Oh a good job, she looks lovely in both and hasn't lost any of her character.


----------



## Chumphreys (Oct 1, 2011)

So cute  I haven't plucked up the courage for the first groom yet.Malie looks like a sheep .My friend gave me some clippers for Christmas but hubby won't let me loose with them 
XClare


----------



## dmgalley (Aug 19, 2012)

She looks beautiful!!! I always wet my hands down and give Jake a few good rubs when we get home. It brings the curls back faster.


----------



## Woo (Oct 5, 2011)

DB1 said:


> Oh a good job, she looks lovely in both and hasn't lost any of her character.


Your right, she still looks cheeky


----------



## Woo (Oct 5, 2011)

Chumphreys said:


> So cute  I haven't plucked up the courage for the first groom yet.Malie looks like a sheep .My friend gave me some clippers for Christmas but hubby won't let me loose with them
> XClare


If you do pluck up the courage pictures pls


----------



## Woo (Oct 5, 2011)

dmgalley said:


> She looks beautiful!!! I always wet my hands down and give Jake a few good rubs when we get home. It brings the curls back faster.
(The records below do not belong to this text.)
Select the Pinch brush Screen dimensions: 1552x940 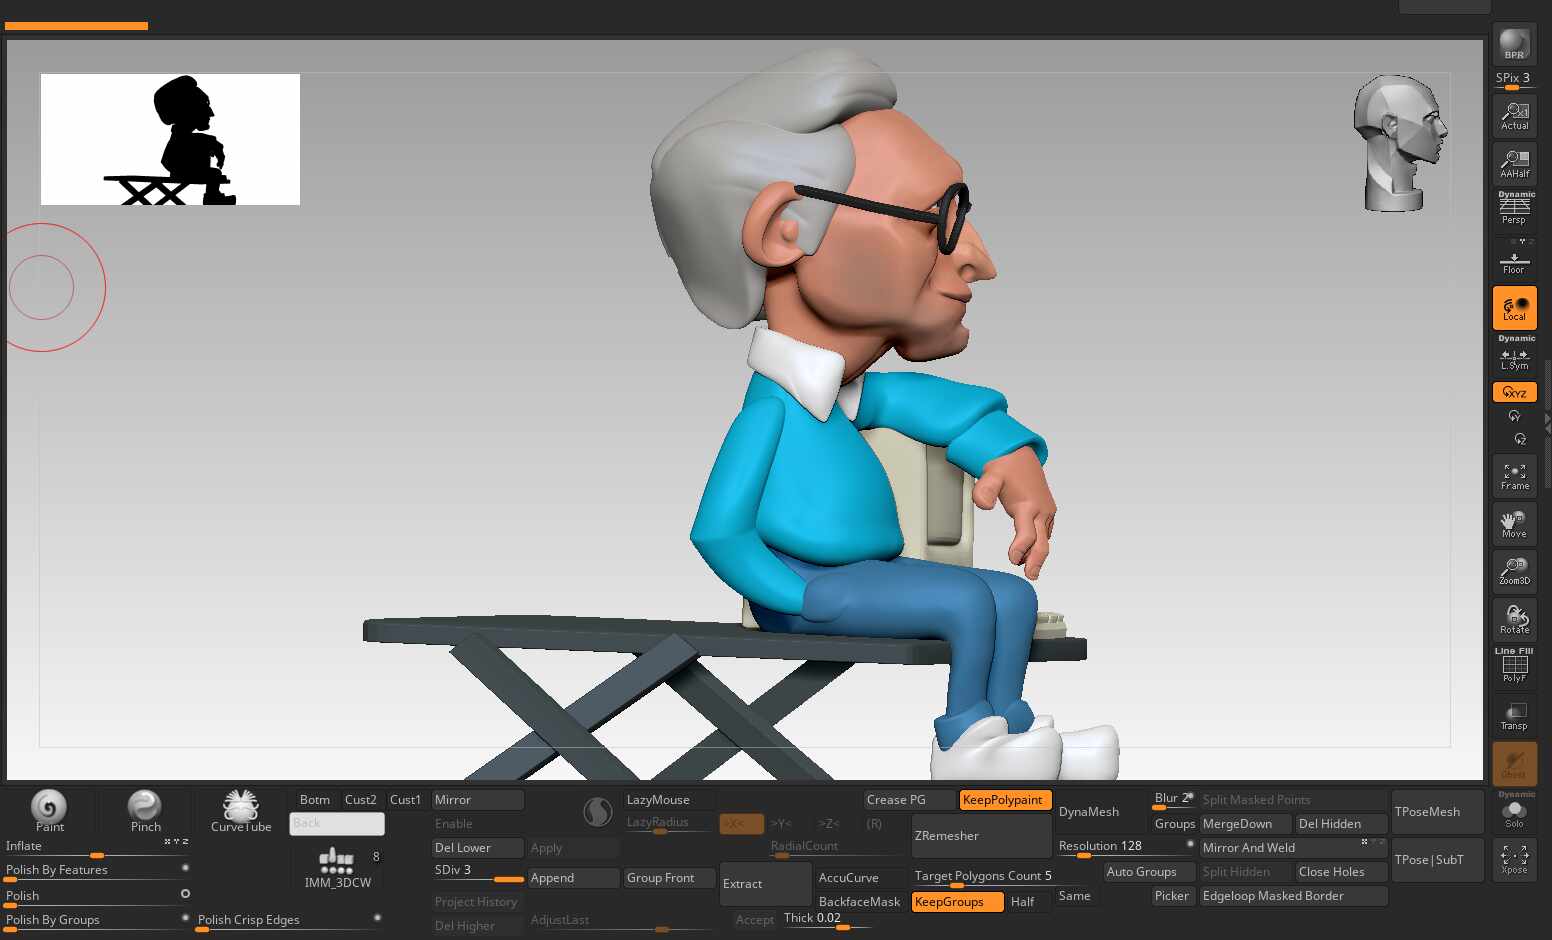(x=145, y=810)
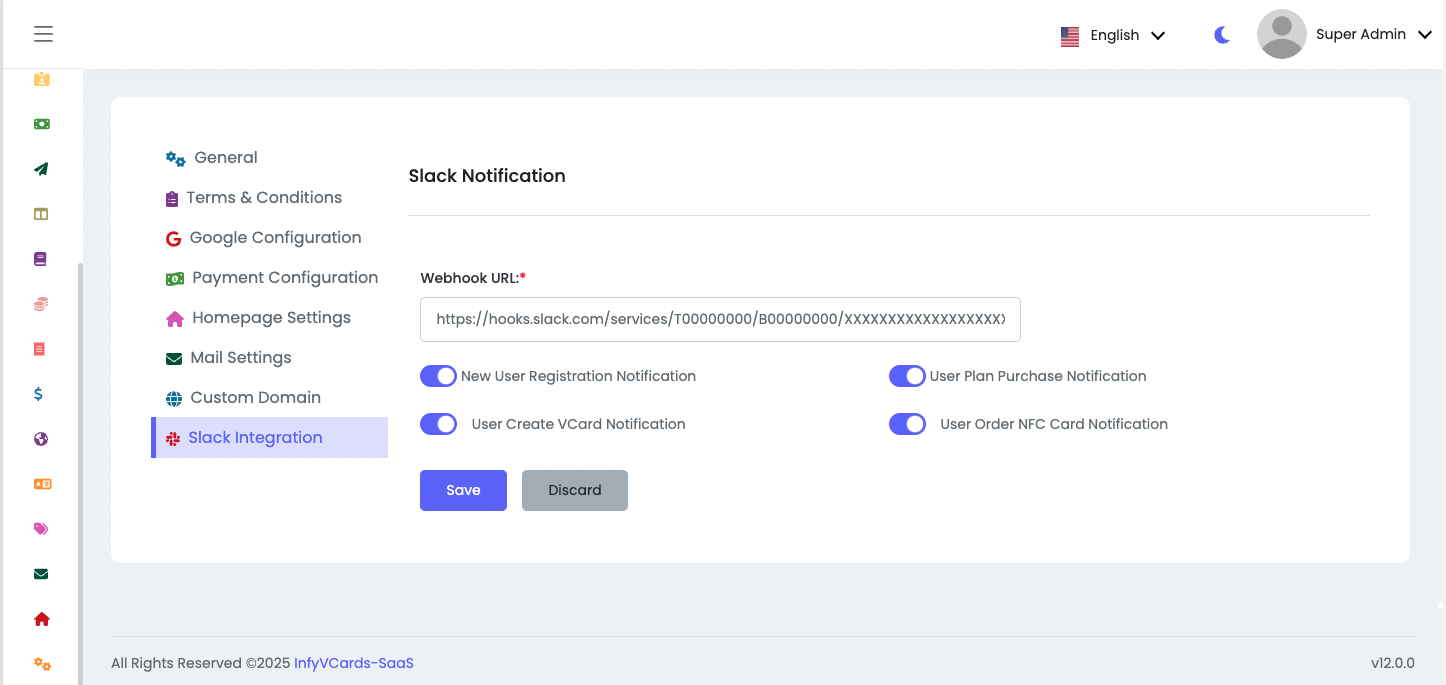Viewport: 1446px width, 685px height.
Task: Click the globe icon in the sidebar
Action: [41, 438]
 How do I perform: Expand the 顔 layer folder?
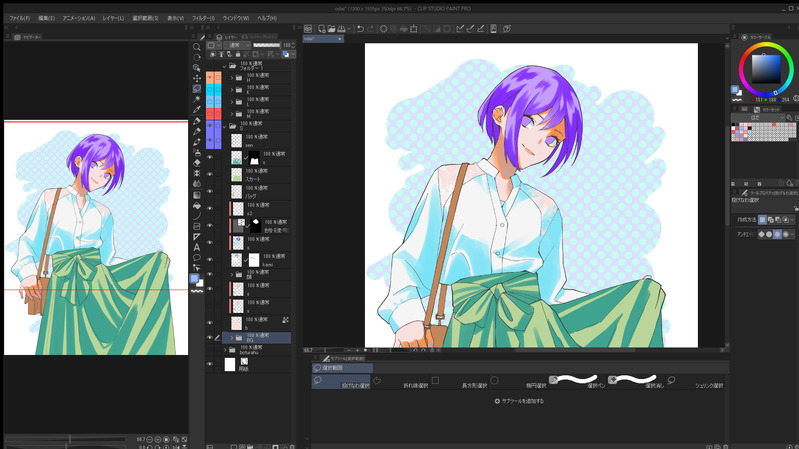tap(232, 273)
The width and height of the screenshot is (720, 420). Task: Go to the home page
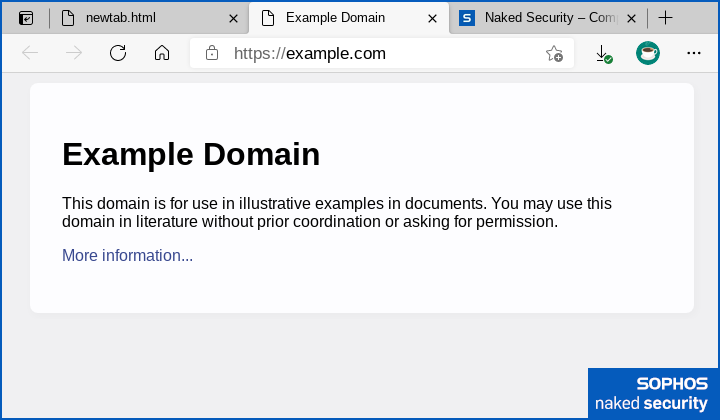pos(162,53)
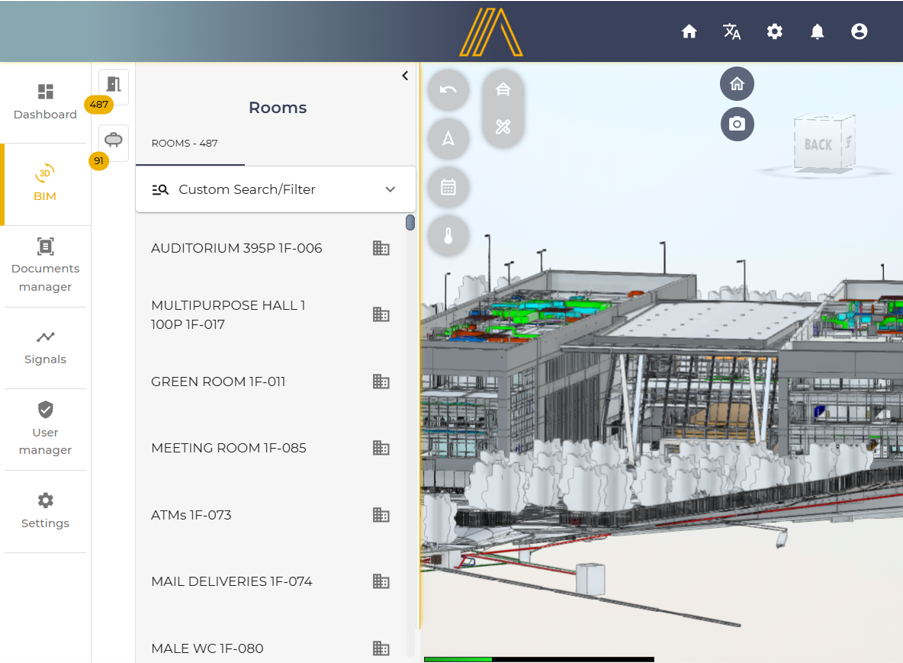Open the MEETING ROOM 1F-085 entry

tap(228, 448)
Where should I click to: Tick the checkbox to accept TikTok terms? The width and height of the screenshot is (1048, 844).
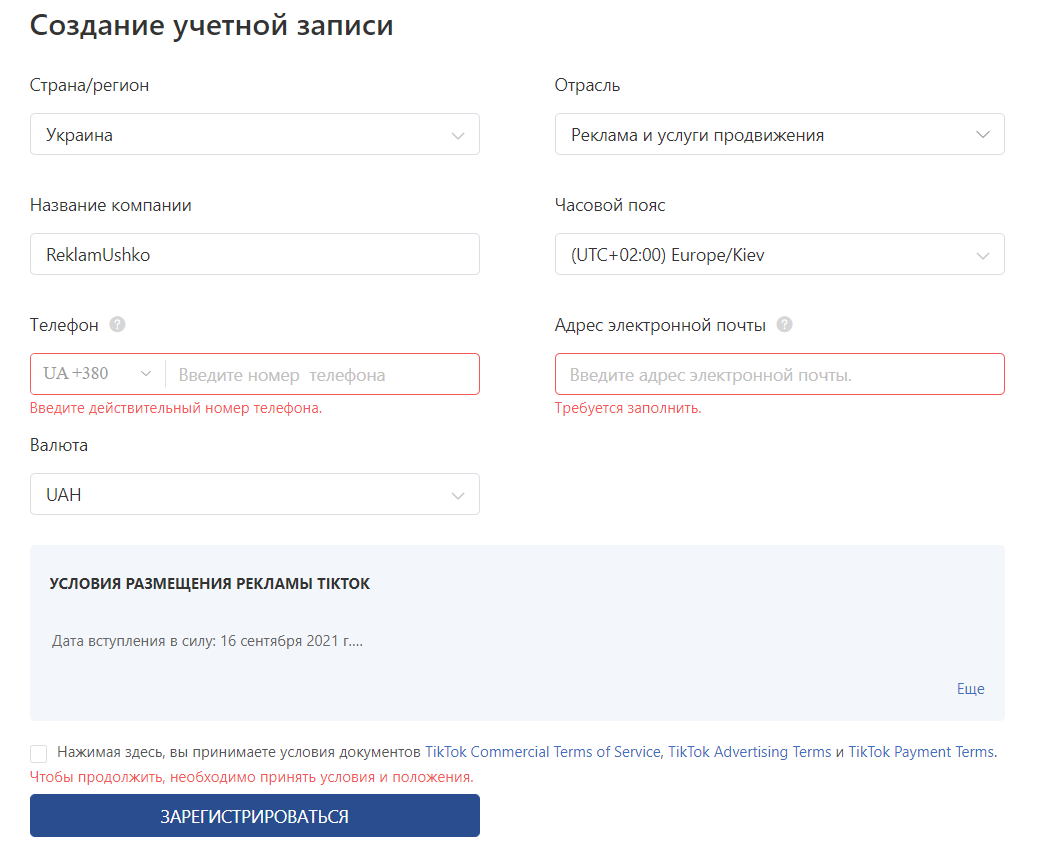(39, 753)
Thanks for the tip i'll try that


----------



## Marzi (Sep 17, 2012)

Noodle looks lovely - and I'm sure that she feels lovely too, that post groom softness!


----------



## Cat 53 (Aug 26, 2012)

She looks really, really good. Think it's time Max took the plunge, he's looking a bit straggly!


----------



## Janev1000 (Oct 4, 2011)

Oooh I just want to reach in and cuddle her! She looks sumptuous......and cheeky! Yes, just fluff her up with a bit of water and her curls will soon be back. x


----------



## Nanci (Mar 1, 2012)

The groomer did a fabulous job . . Noodle looks wonderful!!


----------



## JoJo (Mar 2, 2011)

nice hair do Noodle


----------



## Kt77 (Sep 20, 2012)

She looks lovely what a beautiful little lady


----------



## Beth Watkins (Jun 11, 2012)

Ohh that little face  such a beauty  what a beautiful girlie x


----------



## Sam1 (Mar 6, 2012)

Beautiful! Very smart indeed x


----------



## colpa110 (Jul 5, 2011)

Noodle looks lovely - defo one of the better grooms I have seen...hang on to your groomer, good ones are hard to find


----------



## Woo (Oct 5, 2011)

Thanks for all the nice comments, Noodles coat has gone back wavy now, not quite so fluffy. I won't be so scared to take her next time.


----------



## KCsunshine (Apr 16, 2012)

wow, she looks so lovely, I can't believe how much she has grown so quickly!!


----------



## mairi1 (Mar 12, 2012)

Lookin good Noodle .... love her colouring 

xxx


----------